We would like to provide evidence in answer to one of your questions, which is:
(1) What is the definition of poverty and extreme poverty that your organisation employs in the context of the United Kingdom and to what extent do official definitions used by the State adequately encompass poverty in all its dimensions?
Our response:
(a) We define poverty as an income below the level of minimum-income standards, after housing costs and council tax have been met, which risks the mental and physical health of men, women and children.
(b) We define extreme poverty as being when the income in (a) is required by the State to pay housing costs and council tax, so creating hunger an debt and risking the mental and physical health of men, women and children.
The official definitions used by the State fail adequately to encompass poverty in all its dimensions, as we go on to explain below.
Background
Z2K was registered as a charity in 1997. Its foundation was as a consequence of discussions among a group of Christians, in the rooms of the Dean of Clare College Cambridge, about the impact of the poll tax on the poorest UK citizens. We were concerned that the government had decided to tax social security incomes without knowing the minimum income needed for healthy living.
In 1997 there was no adequacy report available to the government on which to base decisions about the level of statutory minimum incomes. Z2K therefore raised £100,000 and commissioned the Family Budget Unit to research the minimum required for a couple and for a single parent with two young children. The results were published 20 years ago, in 1998, as "Low Cost but Acceptable – a minimum income standard for the UK" – see page 68. It showed that unemployment benefits for a couple with two young children were £39 a week below what we called the minimum-income standard (MIS).
The care with which the items included in the minimum-income standard were researched and calculated is illustrated by the "MIS: the food budget working paper".
The published research was given in 1997 to:
1. The trades union Unison and community-organising alliance London Citizens (now Citizens UK), which, in 2001, used it to persuade the Mayor of London to launch the London Living Wage.

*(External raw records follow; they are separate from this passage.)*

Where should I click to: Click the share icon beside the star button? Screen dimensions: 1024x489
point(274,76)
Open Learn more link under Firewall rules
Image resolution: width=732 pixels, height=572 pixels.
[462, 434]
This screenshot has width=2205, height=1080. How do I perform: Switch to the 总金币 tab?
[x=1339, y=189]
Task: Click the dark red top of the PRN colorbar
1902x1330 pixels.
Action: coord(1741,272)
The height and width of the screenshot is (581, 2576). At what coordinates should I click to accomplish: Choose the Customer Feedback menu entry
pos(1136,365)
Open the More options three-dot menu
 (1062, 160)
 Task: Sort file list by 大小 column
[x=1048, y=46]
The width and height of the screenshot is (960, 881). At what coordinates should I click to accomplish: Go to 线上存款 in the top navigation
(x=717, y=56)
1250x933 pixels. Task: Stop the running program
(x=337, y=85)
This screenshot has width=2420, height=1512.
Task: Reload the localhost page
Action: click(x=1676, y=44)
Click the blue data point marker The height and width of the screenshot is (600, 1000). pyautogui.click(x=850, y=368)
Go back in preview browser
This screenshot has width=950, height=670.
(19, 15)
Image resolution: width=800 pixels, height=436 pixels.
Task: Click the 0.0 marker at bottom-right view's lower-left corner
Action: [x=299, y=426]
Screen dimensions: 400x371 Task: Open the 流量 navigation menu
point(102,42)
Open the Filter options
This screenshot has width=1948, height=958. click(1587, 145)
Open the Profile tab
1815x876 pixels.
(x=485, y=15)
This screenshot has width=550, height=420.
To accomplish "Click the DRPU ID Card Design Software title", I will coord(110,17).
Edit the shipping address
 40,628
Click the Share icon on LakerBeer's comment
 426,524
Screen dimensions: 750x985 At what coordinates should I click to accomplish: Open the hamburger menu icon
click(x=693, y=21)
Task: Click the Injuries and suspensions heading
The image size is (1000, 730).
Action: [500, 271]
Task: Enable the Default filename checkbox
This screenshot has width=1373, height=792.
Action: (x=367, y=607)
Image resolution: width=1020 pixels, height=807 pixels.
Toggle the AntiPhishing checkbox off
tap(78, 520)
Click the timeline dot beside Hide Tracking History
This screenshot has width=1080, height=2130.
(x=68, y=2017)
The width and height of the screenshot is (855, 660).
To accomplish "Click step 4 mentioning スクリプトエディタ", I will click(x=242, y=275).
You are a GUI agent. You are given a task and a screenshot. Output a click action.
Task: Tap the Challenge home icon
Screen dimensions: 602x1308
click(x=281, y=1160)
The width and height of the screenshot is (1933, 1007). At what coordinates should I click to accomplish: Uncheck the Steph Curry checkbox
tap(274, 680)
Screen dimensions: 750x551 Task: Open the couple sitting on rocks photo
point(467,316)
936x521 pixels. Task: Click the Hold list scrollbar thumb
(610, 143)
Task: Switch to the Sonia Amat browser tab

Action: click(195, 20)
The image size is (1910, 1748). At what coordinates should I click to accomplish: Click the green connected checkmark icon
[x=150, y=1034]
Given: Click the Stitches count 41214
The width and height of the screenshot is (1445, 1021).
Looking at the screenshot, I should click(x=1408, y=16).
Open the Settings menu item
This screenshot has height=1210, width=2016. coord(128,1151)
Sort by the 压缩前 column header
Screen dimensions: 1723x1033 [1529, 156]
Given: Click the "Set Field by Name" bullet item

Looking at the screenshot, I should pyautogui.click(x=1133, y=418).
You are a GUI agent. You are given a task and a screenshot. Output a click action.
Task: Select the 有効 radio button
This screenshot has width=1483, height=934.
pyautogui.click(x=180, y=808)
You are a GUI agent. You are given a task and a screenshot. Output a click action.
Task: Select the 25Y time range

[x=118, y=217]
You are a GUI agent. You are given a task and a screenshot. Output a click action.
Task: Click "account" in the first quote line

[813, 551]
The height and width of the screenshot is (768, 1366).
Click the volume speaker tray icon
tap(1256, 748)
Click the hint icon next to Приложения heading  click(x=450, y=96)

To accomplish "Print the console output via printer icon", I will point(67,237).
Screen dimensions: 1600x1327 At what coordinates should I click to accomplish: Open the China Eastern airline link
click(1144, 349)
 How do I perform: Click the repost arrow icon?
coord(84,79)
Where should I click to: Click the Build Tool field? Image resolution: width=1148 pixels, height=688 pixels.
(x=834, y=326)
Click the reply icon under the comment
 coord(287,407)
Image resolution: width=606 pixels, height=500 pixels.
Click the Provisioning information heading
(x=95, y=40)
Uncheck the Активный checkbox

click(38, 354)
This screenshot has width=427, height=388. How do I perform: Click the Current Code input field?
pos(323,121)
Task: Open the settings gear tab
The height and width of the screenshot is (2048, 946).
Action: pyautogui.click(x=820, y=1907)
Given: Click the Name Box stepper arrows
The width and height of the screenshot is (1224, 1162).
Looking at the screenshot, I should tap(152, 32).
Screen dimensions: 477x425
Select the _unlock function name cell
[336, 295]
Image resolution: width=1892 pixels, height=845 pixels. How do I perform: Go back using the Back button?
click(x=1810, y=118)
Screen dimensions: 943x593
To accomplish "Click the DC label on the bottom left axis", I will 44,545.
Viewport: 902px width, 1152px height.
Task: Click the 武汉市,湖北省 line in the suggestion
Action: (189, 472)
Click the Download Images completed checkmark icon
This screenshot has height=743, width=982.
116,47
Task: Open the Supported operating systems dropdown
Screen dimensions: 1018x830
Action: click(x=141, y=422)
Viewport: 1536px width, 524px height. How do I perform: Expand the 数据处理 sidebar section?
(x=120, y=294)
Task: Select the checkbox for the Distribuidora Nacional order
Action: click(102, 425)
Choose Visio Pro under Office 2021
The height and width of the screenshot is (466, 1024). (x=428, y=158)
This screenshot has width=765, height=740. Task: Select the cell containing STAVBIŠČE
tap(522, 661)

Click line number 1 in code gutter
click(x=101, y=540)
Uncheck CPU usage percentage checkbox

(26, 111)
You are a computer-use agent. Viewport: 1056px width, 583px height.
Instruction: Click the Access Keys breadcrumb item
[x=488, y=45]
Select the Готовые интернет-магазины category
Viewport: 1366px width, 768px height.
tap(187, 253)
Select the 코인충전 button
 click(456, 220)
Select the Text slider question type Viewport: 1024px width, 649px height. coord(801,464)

2. The Secretary of State at the Department for Work and Pensions, who said increases in benefits would have to be incremental. The 1997 Labour government of the time added those increases to children's and pensioners' benefits, but the working-aged adult unemployment benefit was left to "wither on the vine", as it had done since 1979.
The social-change organisation the Joseph Rowntree Foundation then took on the funding of minimum-income-standard research at Loughborough University, updating it annually for the Living Wage Foundation.
Income & health
“Income can impact on health in different ways. Income impacts on health directly, for instance, because of insufficient money to heat your home or provide yourself with a balanced diet. Cold homes increase rates of respiratory disease, cardiovascular disease, excess winter deaths and mental illness. An inadequate diet increases the risk of malnutrition, obesity, diabetes and cardiovascular disease.
Low income, and particularly insufficient income or debt, also impacts on health indirectly, through increased stress, depression and anxiety, and sub-optimal coping behaviours, such as increased rates of smoking and drinking.”
Dr Angela Donkin, Institute of Health Equity
The adult unemployed in the UK are in extreme poverty
The level of the single-adult unemployment benefit is currently £73.10 a week (the outgoing Jobseeker's Allowance, or JSA), which equates to £317 a month (the recently introduced Universal Credit). It has been losing value since 1979 and has been frozen since 2011. For a couple, JSA is £114.85pw, and Universal Credit £498pm.
Letter published in The Guardian, May 2009
“When unemployment benefit started, in 1912, it was 7 shillings a week – about 22% of average male earnings in manufacturing. The percentage fluctuated over the succeeding decades, but, by 1979, the benefit rate was still about 21% of average earnings (manual and non-manual, male and female). By 2008, however, as a result of the policy of tying benefits to the price index while real earnings increased, the renamed Jobseeker's Allowance had fallen to an all-time low of 10.5% of average earnings. And while, in the past, means-tested allowances raised unemployed income to a higher minimum level, the Jobseeker's Allowance rates are now the same, whether means-tested or not.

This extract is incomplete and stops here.